The horse may symbolize one of the Four Horsemen of the Apocalypse, and the events of 1940 in Europe could have certainly appeared Apocalyptical, especially to one as sensitive as Dalí. The soft airplane, and another nearby object, the winged victory figure, are symbolic of "victory born of a broken wing" as Dalí described it. Salvador felt that the use of air power would be the decisive element of the war, the very key to victory itself. History has shown that this is at least partially true.
Nearer the center of the painting is another soft figure, what Dalí calls a 'soft self-portrait', an image from other works long since past. Its decaying body is drooped over a dead tree, it has two inkwells propped on it, and it's holding a violin. The ink wells are symbolic of the signing of treaties, although Dalí also occasionally used them to express sexuality as well. There are ants quickly devouring the soft head, and though we have not seen very many Dalínian ants to this point, they are another common symbol for Dalí. In general they represent decay and decomposition, as it is they (and many other insects as Dalí might point out) who eventually devour everything in the ground, and return it to its chemical components.
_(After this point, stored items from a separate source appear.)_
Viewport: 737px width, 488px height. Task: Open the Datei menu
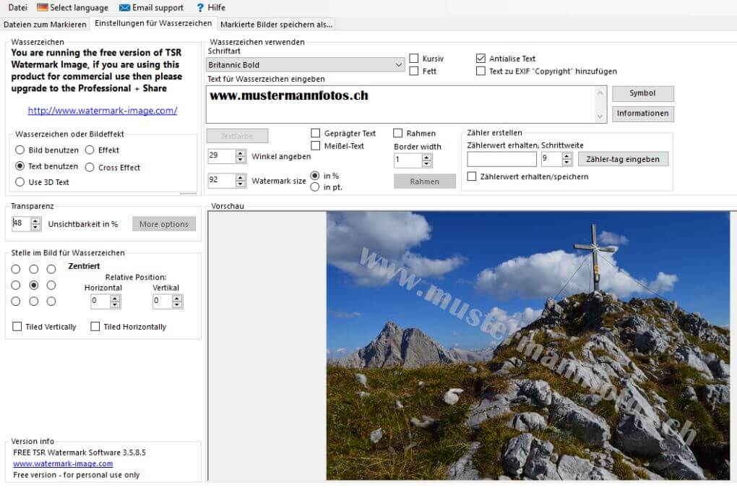coord(17,8)
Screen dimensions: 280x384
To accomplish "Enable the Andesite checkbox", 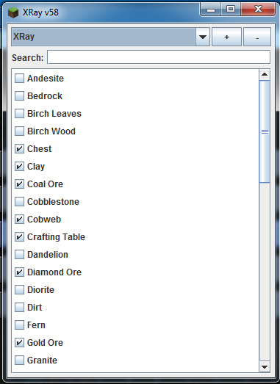I will click(x=19, y=79).
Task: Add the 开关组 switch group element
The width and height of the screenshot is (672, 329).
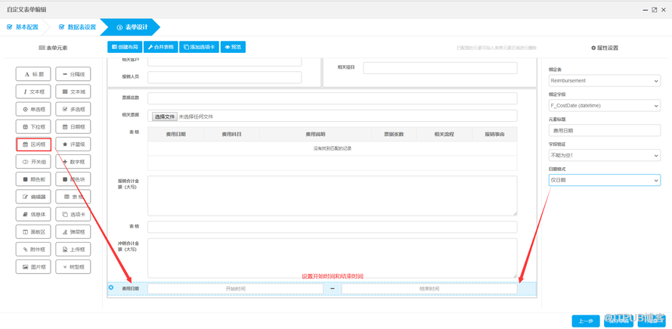Action: [33, 162]
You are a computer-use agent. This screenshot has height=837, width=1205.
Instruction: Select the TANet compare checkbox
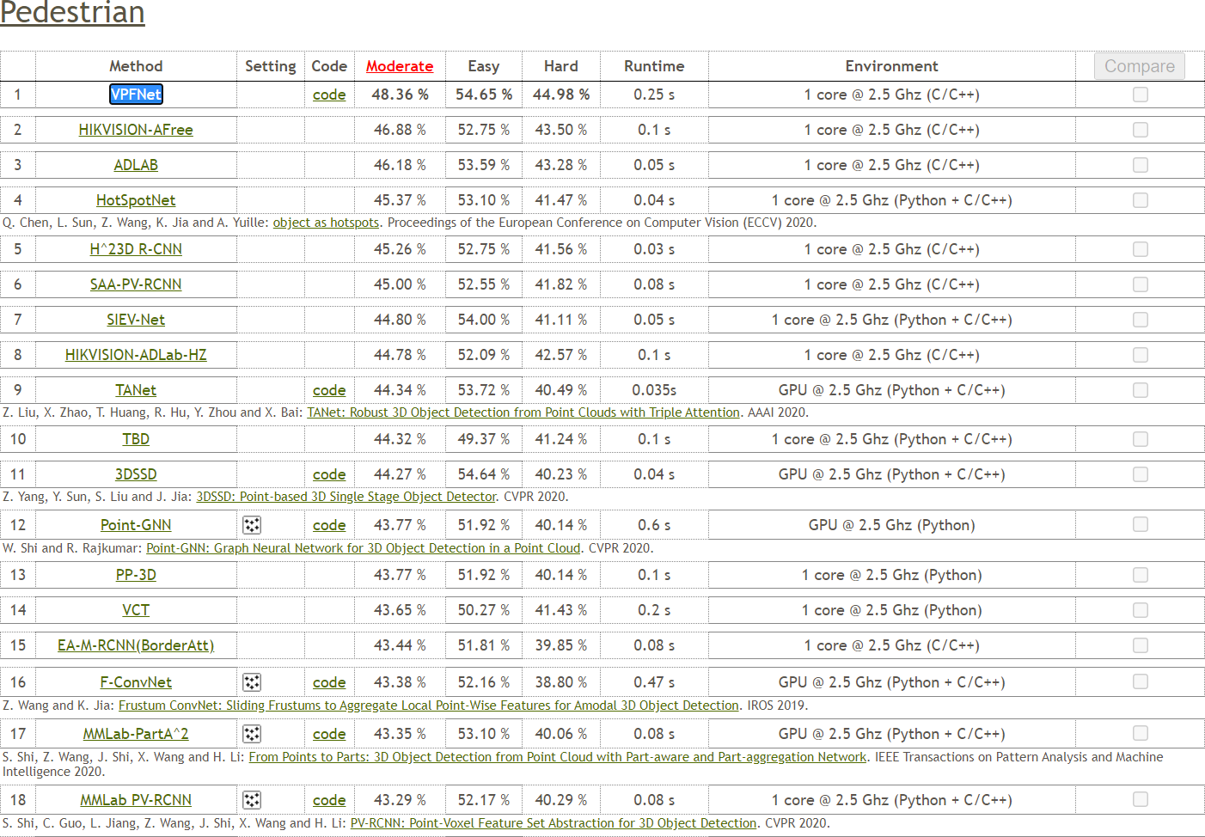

For this reason Dalí often included ants as symbols of death, decay, and purification, all of which he was obsessed with.
In the lower left hand corner, a cupid figure looks on the scene, holding its face in one hand, and reaching out the other towards the destruction he sees before him. This agonized cupid almost seems to verbalize its horror in overlooking the terrible scene being played out before it. Remember that Dada, and eventually Surrealism were born out of the rebellion against the mindless destruction of World War I. In reality, none of the issues that caused that war were ever rectified, and this led to World War II, which shocked and outraged Dalí and many others, prompting these sorts of works that seem to say "Dear God not again!"
However, in the midst of such pain and terror, there is always hope, and this is symbolized by the daddy longlegs spider resting in almost the exact center of the painting, near the ants on the soft self portrait. The daddy longlegs, when seen in the evening, is a French symbol for hope. Thus, Dalí is offering us solace, even in the middle of such terrible devastation. This dualistic nature of his is slowly starting to shift more and more towards the positive, and towards themes and subjects that are more in the conscious realm of things. This predates his entering his Classical period in 1941, but shows the same tendencies nonetheless.